Essas são perguntas que demandam respostas afirmativas se
somos realmente nascidos de novo e filhos de Deus. A obediência é
a única prova dessa realidade. A fé sem obras, por si só, está morta.
“Vós sois meus amigos”, diz Jesus, “se fazeis o que eu vos mando”
(Jo 15.14).
Em quinto lugar, assinalemos a solene menção à Trindade
bendita, que nosso Senhor faz nesses versículos. Ele manda batizar
“em nome do Pai e do Filho e do Espírito Santo”. Esse é um
daqueles grandes textos bíblicos que, direta e claramente, ensinam
a poderosa doutrina da Trindade. O texto fala do Pai, do Filho e do
Espírito Santo como três pessoas distintas, e todos os três como
iguais. Assim como é o Pai, também é o Filho e o Espírito Santo.
Não obstante, os três são um.Para nós, essa verdade é um grande
mistério. Que nos seja suficiente receber e crer nessa doutrina, e
que nos abstenhamos de qualquer tentativa de explicação! É tolice
infantil recusar aceitação a alguma coisa simplesmente porque não
a entendemos. Nós somos como vermes que rastejam pelo chão
por um breve tempo; quando muito, pouco conhecemos a respeito
de Deus e da eternidade. Que seja suficiente recebermos no
coração a doutrina da Trindade em Unidade, com uma atitude
humilde e reverente, sem perguntas presunçosas! Creiamos que
nem mesmo uma única alma pecaminosa poderia ser salva sem a
operação conjunta de todas as três pessoas na bendita Trindade; e
regozijemo-nos porque Pai, Filho e Espírito Santo, que cooperaram
para criar o homem, também cooperam para sua salvação. Convém
que paremos por aqui. Podemos receber aquilo que não podemos
explicar teoricamente.
Finalmente, observemos nesses versículos a graciosa
promessa com que Jesus encerra suas palavras. Ele diz aos seus
discípulos: “Estou convosco todos os dias até à consumação do
século”. É impossível concebermos palavras mais consoladoras,
fortalecedoras, animadoras e santificadoras do que essas. Embora
deixados a sós, como crianças órfãs em um mundo frio e hostil, os
discípulos não deveriam julgar-se abandonados. O Mestre estaria
sempre com eles (“convosco”). Embora comissionados a realizar
uma obra tão dura quanto aquela para a qual Moisés fora enviado a
Faraó, eles não deveriam ficar desencorajados. Certamente, o
Mestre estaria “com eles”. Por conseguinte, não havia palavras mais
apropriadas. Nenhuma palavra poderia ser mais adequada à
posição daqueles primeiros discípulos. Também não é possível
imaginar uma palavra mais consoladora para os crentes de todos os
séculos.
Que todos os verdadeiros crentes se apossem dessas palavras
de Jesus e as tenham sempre em mente! Cristo está “conosco”
todos os dias. Cristo está “conosco” em todo lugar ao qual vamos.

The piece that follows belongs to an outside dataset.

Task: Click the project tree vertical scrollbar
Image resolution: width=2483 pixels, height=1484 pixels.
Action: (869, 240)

Quando nasceu neste mundo, ele veio para ser “Emanuel, Deus
conosco”. Agora, quando chega ao fim de seu ministério terrestre e
está prestes a deixar o mundo, ele declara que é Emanuel, sempre
“conosco”. Ele está conosco diariamente para perdoar e absolver;
está conosco diariamente para santificar e fortalecer; está conosco
diariamente para defender e guardar; está conosco diariamente para
conduzir e guiar; está conosco nas tristezas e nas alegrias; está
conosco na saúde ou na enfermidade; está conosco na vida e na
morte; está conosco no tempo e na eternidade.

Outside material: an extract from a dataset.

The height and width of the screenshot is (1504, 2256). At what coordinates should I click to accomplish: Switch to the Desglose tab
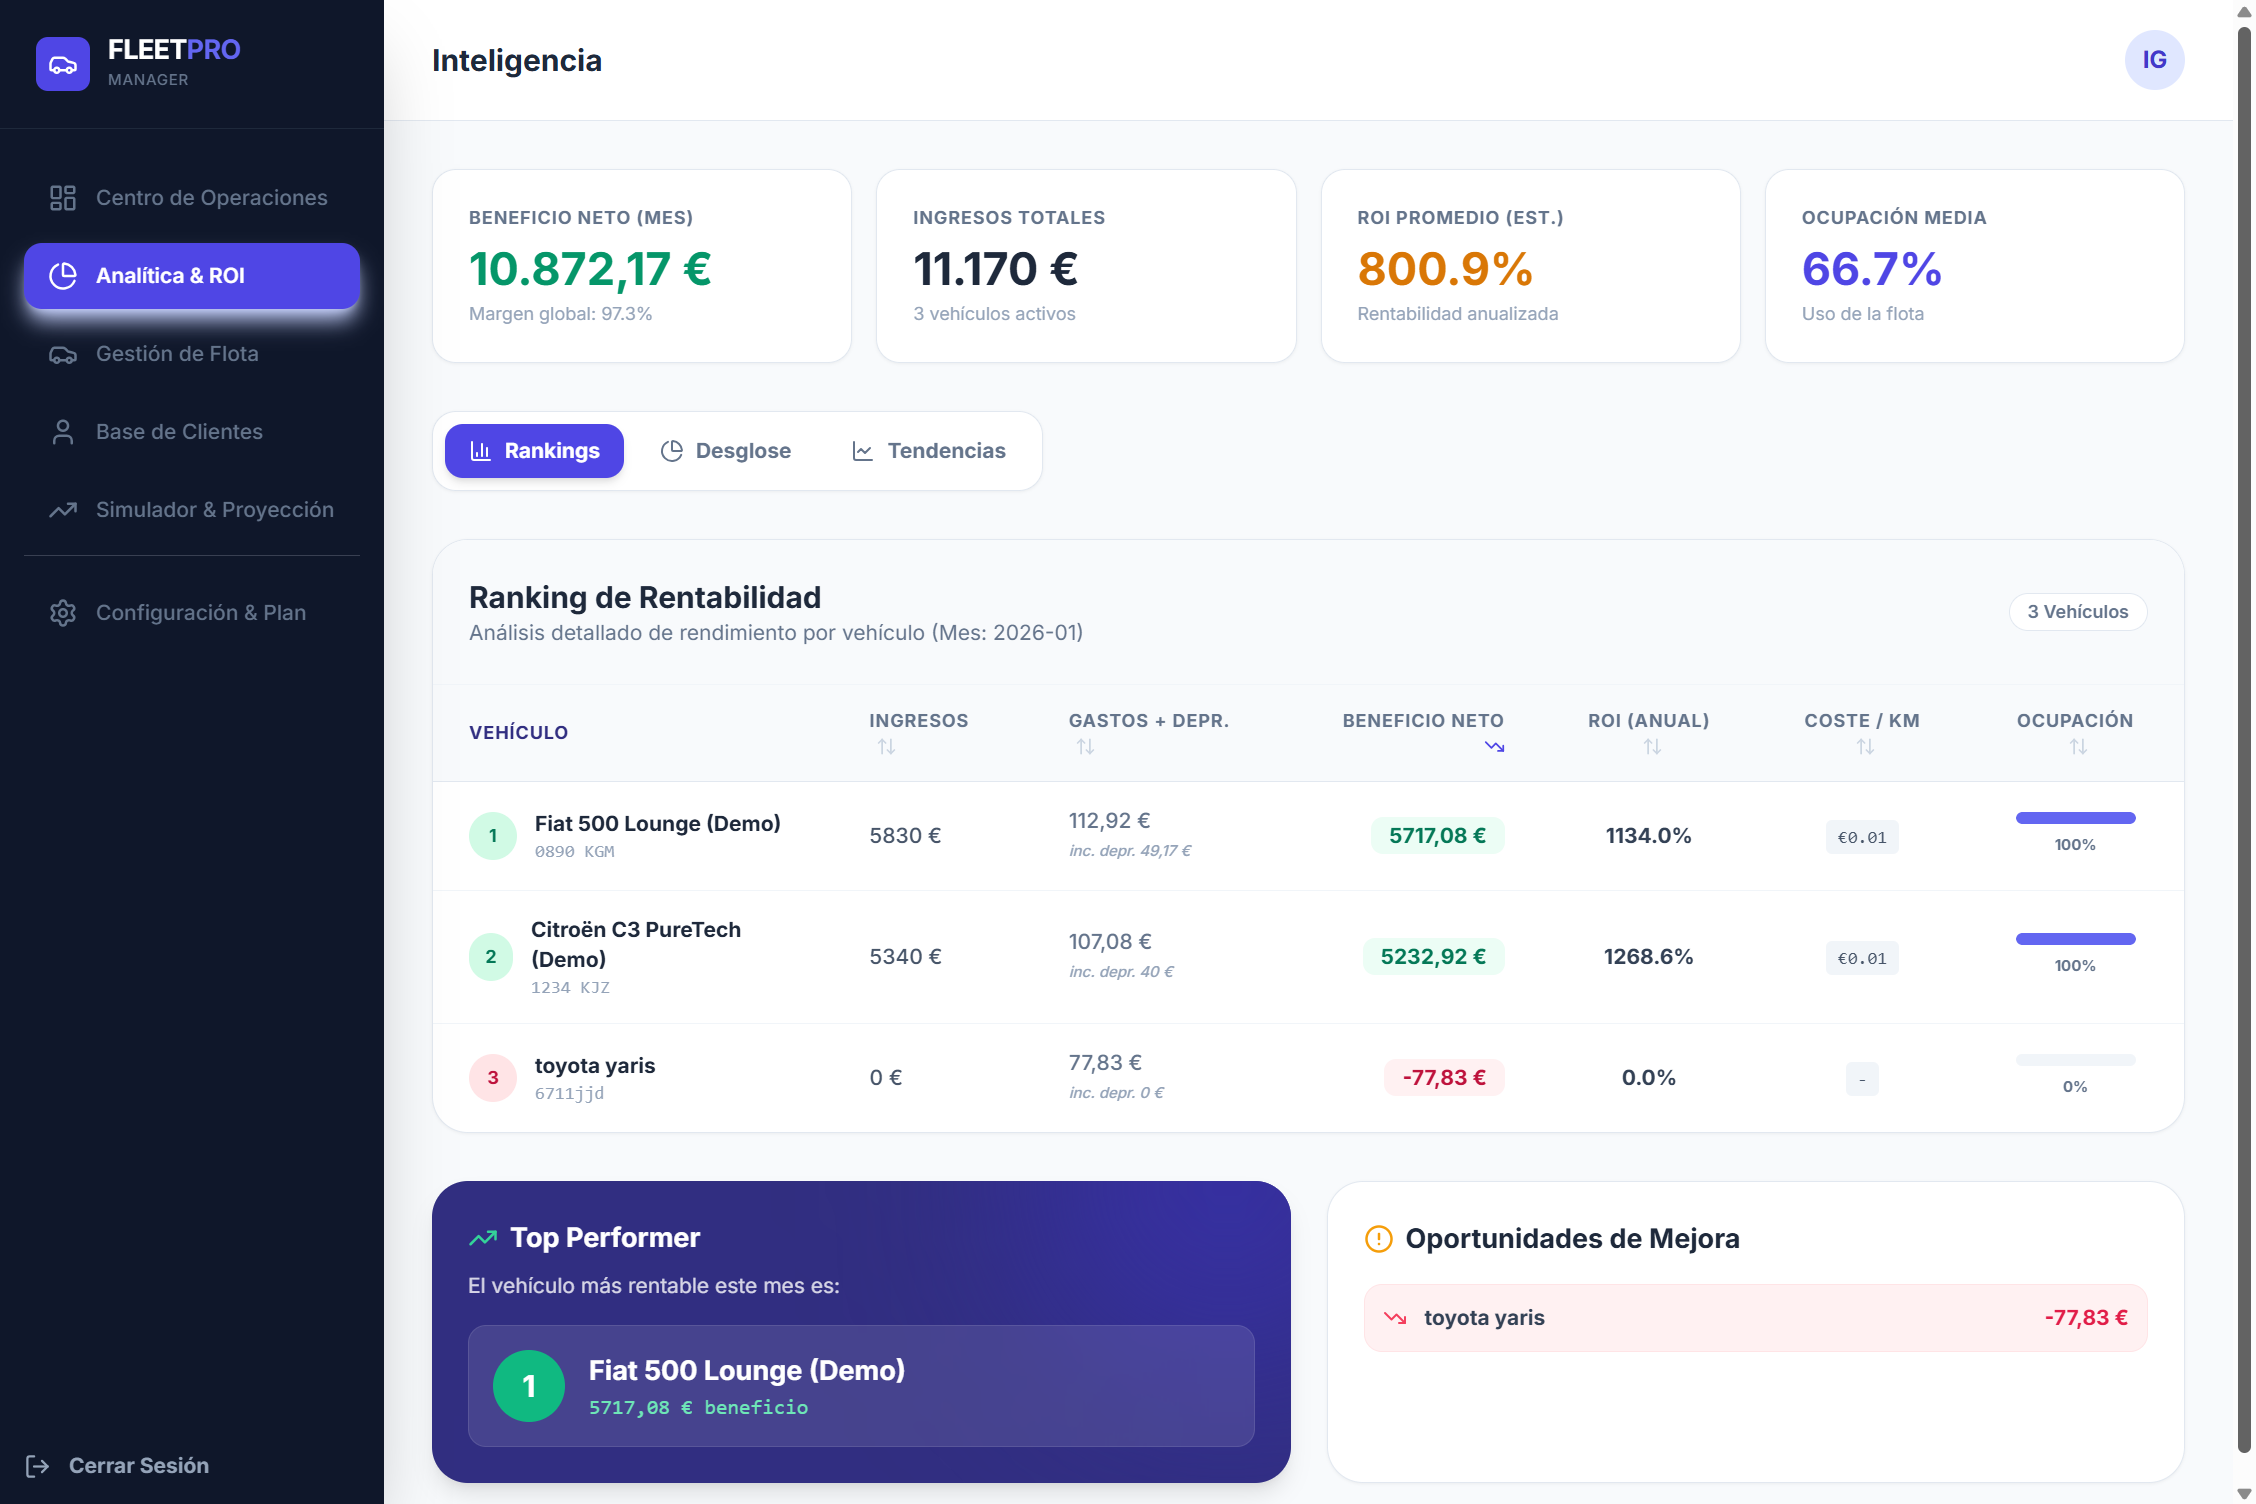(726, 450)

Qual maior consolação os crentes poderiam desejar do que
esta? Não importa o que aconteça, nunca estamos completamente
sozinhos ou sem amigos. Cristo está sempre conosco. Podemos
olhar para dentro da sepultura e dizer, com Davi: “Ainda que eu
ande pelo vale da sombra da morte, não temerei mal nenhum,
porque tu estás comigo” (Sl 23.4). Podemos olhar para além da
sepultura e dizer, com Paulo: “Estaremos para sempre com o
Senhor” (1Ts 4.17). Jesus o disse e o cumprirá: “Estou convosco
todos os dias até à consumação do século”. E igualmente: “De
maneira alguma te deixarei, nunca jamais te abandonarei” (Hb 13.5).
Não poderíamos pedir mais do que isso! Prossigamos, confiando
em Cristo e não tendo receio de coisa alguma. Ser um crente
verdadeiro é tudo. Não há quem tenha semelhante Rei, um tal
Sacerdote, um Companheiro tão constante e um Amigo assim,
infalível, como têm os verdadeiros servos de Jesus Cristo.